A self-publishing diatribe

If I were to tell you that I have a doctorate in psychology would you believe me?

Yes or No?

If I were to go on to say that I have written – and self-published – a book on the psychology of pain, would you believe me?

Yes or No?

Regardless of your answer, my next question is a simple one — WHY DID YOU ANSWER THE WAY YOU DID?

What is there in anything you know about me that would give you reason to answer either positively or negatively about my being a doctor, or the chance that I have written a book on pain?

Your answer would be based on the little you know from my profile, what you have read of my blogs, and what others have said about me.

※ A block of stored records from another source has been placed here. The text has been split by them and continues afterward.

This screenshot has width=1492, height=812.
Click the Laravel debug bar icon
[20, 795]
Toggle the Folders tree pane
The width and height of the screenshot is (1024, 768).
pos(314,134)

Would you buy a self-published book from me based on that knowledge?

Yes or No?

I think the answer to that question is something that anyone considering self-publishing should ask themselves. If you desire to sell a self-published book, what reason would a potential reader have for buying it?

As I was thinking about the situation with book publishing today, I began to ask the question of why anyone would read a self-published book. In the past the clout behind a potential reader’s willingness to walk into a store, pick up a book, pay for it, take it home, and read it, was based on the fact that the publishers had deemed the author an authority, a success, or someone with the ability to write in such a way that the reader’s time was worth the reading.

You could make the argument that there were plenty of books that weren’t worth the paper they were written on, but at least an “authority” had made the claim that the writing would be of a certain quality or level.

Today, anyone can write anything about anybody or anything – download it to Amazon, and have their work accessible to anyone or anything capable of reading it – whether they are dependable, qualified, authoritative, or not. We have little in the way of determining their capacity to write on any given subject.

I could – literally – write a book on the psychology of pain, make the claim that I know what I’m talking about, and publish the work – without cost – on Amazon.

Is there any possibility that someone would buy it; that someone would read it?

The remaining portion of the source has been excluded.